» **Task statement**: The whole listing below is to be copied exactly.

» **Supplied data**:

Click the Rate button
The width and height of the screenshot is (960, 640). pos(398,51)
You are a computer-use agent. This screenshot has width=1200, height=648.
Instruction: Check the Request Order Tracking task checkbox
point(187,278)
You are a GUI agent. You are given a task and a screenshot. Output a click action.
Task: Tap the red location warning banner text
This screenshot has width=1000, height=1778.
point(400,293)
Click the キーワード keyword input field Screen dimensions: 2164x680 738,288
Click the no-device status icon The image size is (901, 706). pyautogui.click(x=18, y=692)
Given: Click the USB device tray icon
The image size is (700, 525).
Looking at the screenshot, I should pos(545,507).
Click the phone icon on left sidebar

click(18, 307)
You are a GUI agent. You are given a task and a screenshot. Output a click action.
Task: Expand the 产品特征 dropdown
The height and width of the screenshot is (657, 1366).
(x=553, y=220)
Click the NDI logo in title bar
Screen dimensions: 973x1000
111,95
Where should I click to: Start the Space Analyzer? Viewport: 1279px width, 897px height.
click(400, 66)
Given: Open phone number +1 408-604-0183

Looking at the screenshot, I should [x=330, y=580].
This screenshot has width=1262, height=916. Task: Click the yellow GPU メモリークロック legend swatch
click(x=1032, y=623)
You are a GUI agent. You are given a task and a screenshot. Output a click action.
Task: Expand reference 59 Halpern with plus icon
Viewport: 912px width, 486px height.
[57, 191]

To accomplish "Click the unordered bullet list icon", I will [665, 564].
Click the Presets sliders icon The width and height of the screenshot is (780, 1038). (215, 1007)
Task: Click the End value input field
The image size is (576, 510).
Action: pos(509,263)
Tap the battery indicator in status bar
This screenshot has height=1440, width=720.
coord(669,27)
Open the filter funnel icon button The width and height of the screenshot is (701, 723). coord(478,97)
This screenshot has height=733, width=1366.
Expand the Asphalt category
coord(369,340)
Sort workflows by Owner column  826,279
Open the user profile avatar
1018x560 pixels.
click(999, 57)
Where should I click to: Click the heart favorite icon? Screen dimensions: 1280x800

» **Response below**:
Click the Rate button
The width and height of the screenshot is (960, 640). pos(398,51)
You are a computer-use agent. This screenshot has width=1200, height=648.
Instruction: Check the Request Order Tracking task checkbox
point(187,278)
You are a GUI agent. You are given a task and a screenshot. Output a click action.
Task: Tap the red location warning banner text
This screenshot has width=1000, height=1778.
point(400,293)
Click the キーワード keyword input field Screen dimensions: 2164x680 738,288
Click the no-device status icon The image size is (901, 706). pyautogui.click(x=18, y=692)
Given: Click the USB device tray icon
The image size is (700, 525).
Looking at the screenshot, I should pos(545,507).
Click the phone icon on left sidebar

click(18, 307)
You are a GUI agent. You are given a task and a screenshot. Output a click action.
Task: Expand the 产品特征 dropdown
The height and width of the screenshot is (657, 1366).
(x=553, y=220)
Click the NDI logo in title bar
Screen dimensions: 973x1000
111,95
Where should I click to: Start the Space Analyzer? Viewport: 1279px width, 897px height.
click(400, 66)
Given: Open phone number +1 408-604-0183

Looking at the screenshot, I should [x=330, y=580].
This screenshot has width=1262, height=916. Task: Click the yellow GPU メモリークロック legend swatch
click(x=1032, y=623)
You are a GUI agent. You are given a task and a screenshot. Output a click action.
Task: Expand reference 59 Halpern with plus icon
Viewport: 912px width, 486px height.
[57, 191]

To accomplish "Click the unordered bullet list icon", I will [665, 564].
Click the Presets sliders icon The width and height of the screenshot is (780, 1038). (215, 1007)
Task: Click the End value input field
The image size is (576, 510).
Action: pos(509,263)
Tap the battery indicator in status bar
This screenshot has height=1440, width=720.
coord(669,27)
Open the filter funnel icon button The width and height of the screenshot is (701, 723). coord(478,97)
This screenshot has height=733, width=1366.
Expand the Asphalt category
coord(369,340)
Sort workflows by Owner column  826,279
Open the user profile avatar
1018x560 pixels.
click(999, 57)
Where should I click to: Click the heart favorite icon? Screen dimensions: 1280x800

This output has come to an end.